Indonesia, sebagai negara kepulauan terbesar, telah mengadopsi konsep ini ke dalam hukum nasional melalui Undang-Undang Nomor 5 Tahun 1983 tentang ZEE. Undang-undang ini memberikan dasar hukum untuk mengelola wilayah ZEE seluas 6,4 juta km, mencakup sumber daya ikan, minyak, gas, dan mineral bawah laut.
Peluang Ekonomi di ZEE
ZEE memberikan peluang besar bagi perekonomian Indonesia, terutama di sektor perikanan dan energi. Menurut data Kementerian Kelautan dan Perikanan (KKP), potensi perikanan di wilayah ZEE mencapai 12,5 juta ton per tahun. Selain itu, eksplorasi minyak dan gas di wilayah ini, seperti di Natuna dan Blok Masela, menjadi sumber pendapatan negara yang signifikan.
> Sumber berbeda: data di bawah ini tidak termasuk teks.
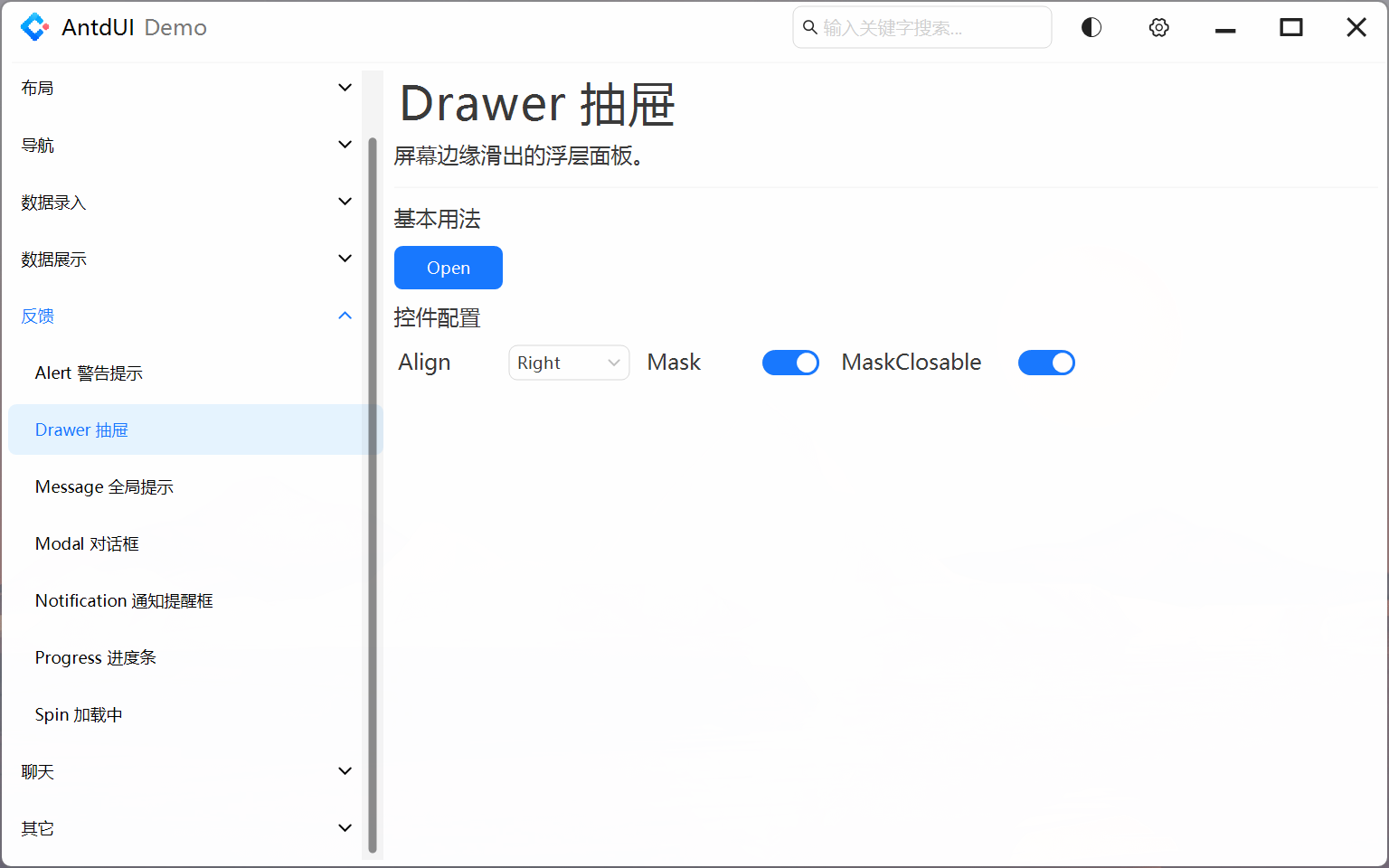Viewport: 1389px width, 868px height.
Task: Click the search input field
Action: (x=921, y=27)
Namun, peluang ini sering kali terhambat oleh eksploitasi ilegal (illegal, unreported, and unregulated fishing), terutama oleh kapal-kapal asing. Hal ini tidak hanya merugikan ekonomi negara tetapi juga memengaruhi keberlanjutan ekosistem laut.
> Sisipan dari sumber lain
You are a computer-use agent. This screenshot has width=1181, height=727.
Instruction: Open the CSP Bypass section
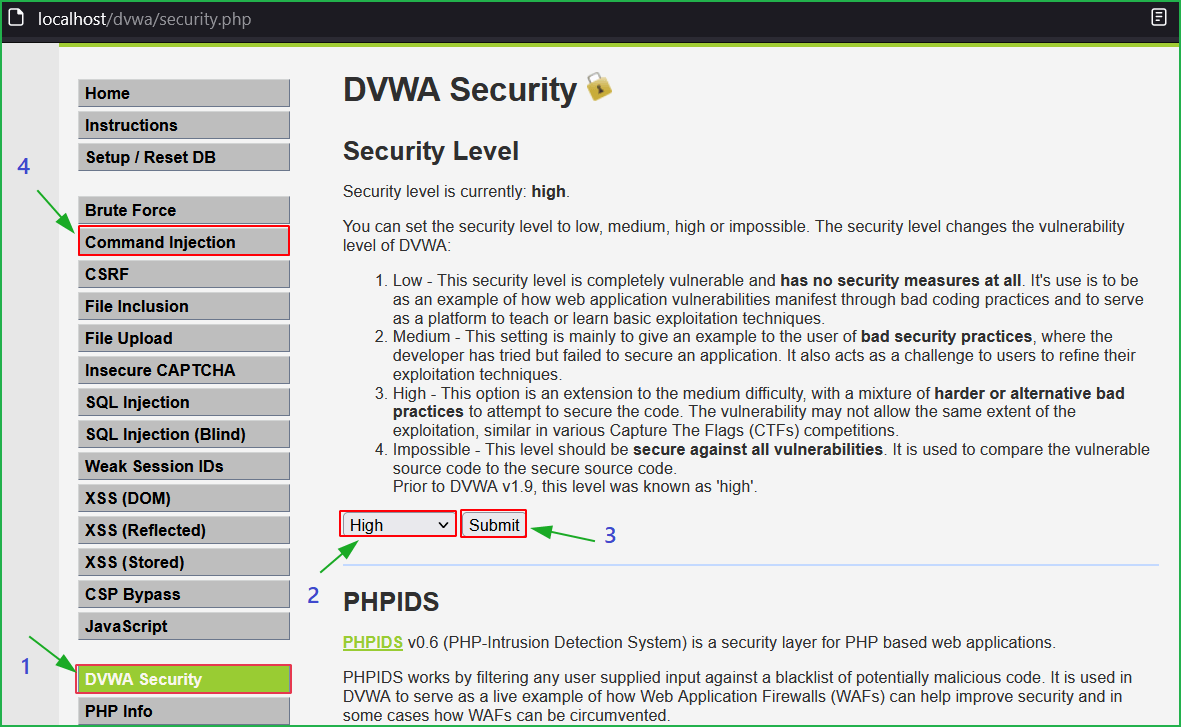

Tantangan Hukum dalam Masyarakat
Meskipun ZEE memberikan hak eksklusif kepada negara, masyarakat pesisir sering kali tidak merasakan manfaat langsung dari pengelolaan sumber daya laut. Dalam wawancara dengan Riko (40), seorang nelayan di Batam, ia mengeluhkan bahwa kapal asing sering memasuki perairan Indonesia tanpa pengawasan ketat. "Kami merasa kalah bersaing dengan teknologi mereka, padahal ini wilayah kami," ujarnya.
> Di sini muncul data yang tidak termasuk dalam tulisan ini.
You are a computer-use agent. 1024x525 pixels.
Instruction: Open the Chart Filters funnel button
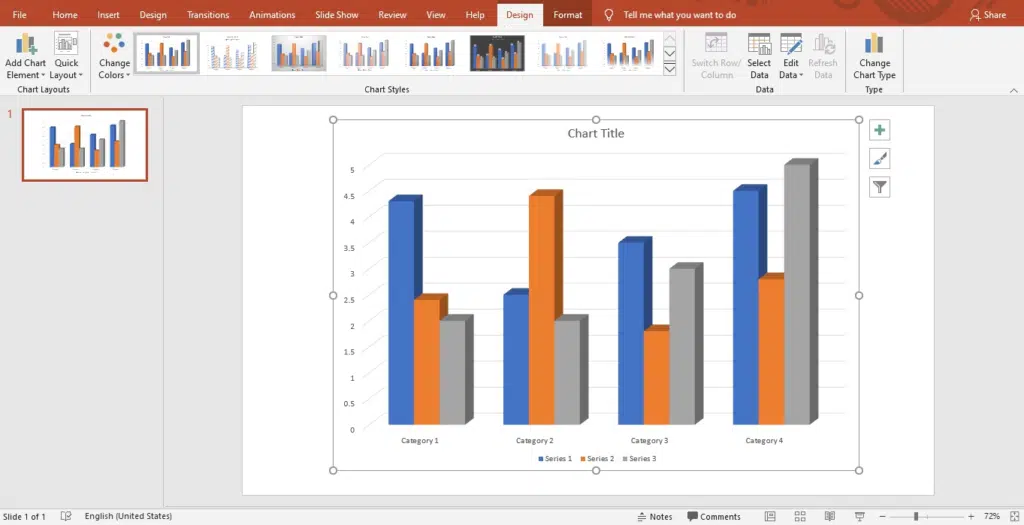879,187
Di sisi lain, Fatimah (28), seorang akademisi di Tanjung Pinang, menekankan pentingnya edukasi hukum kepada masyarakat pesisir. "Banyak nelayan kita tidak memahami batasan ZEE atau hak-hak mereka, sehingga mereka rentan terhadap kriminalisasi ketika melintasi perbatasan internasional," jelasnya.
Upaya Penegakan Hukum
Indonesia telah mengambil langkah tegas dalam menegakkan hukum di ZEE, termasuk penenggelaman kapal-kapal asing ilegal berdasarkan Pasal 73 UNCLOS dan UU No. 45 Tahun 2009 tentang Perikanan. Namun, implementasi hukum ini masih menghadapi tantangan besar, terutama kurangnya infrastruktur dan sumber daya manusia untuk patroli laut.
Selain itu, kerja sama regional melalui ASEAN Fisheries Management Mechanism dan Coral Triangle Initiative menjadi kunci dalam mengatasi isu lintas batas, termasuk pengelolaan sumber daya bersama dan pencegahan konflik.
Kesimpulan
ZEE adalah peluang besar sekaligus tanggung jawab yang kompleks. Di satu sisi, potensi ekonomi di wilayah ini dapat memberikan manfaat signifikan bagi negara dan masyarakat. Di sisi lain, tantangan hukum dan ancaman eksploitasi ilegal menuntut pendekatan yang lebih komprehensif.
Sebagai negara kepulauan, Indonesia harus terus memperkuat regulasi dan penegakan hukum, sambil meningkatkan kesadaran masyarakat akan hak dan tanggung jawab mereka di wilayah laut. Dengan demikian, ZEE dapat menjadi pilar bagi pembangunan berkelanjutan yang berpihak pada kedaulatan dan kesejahteraan bersama.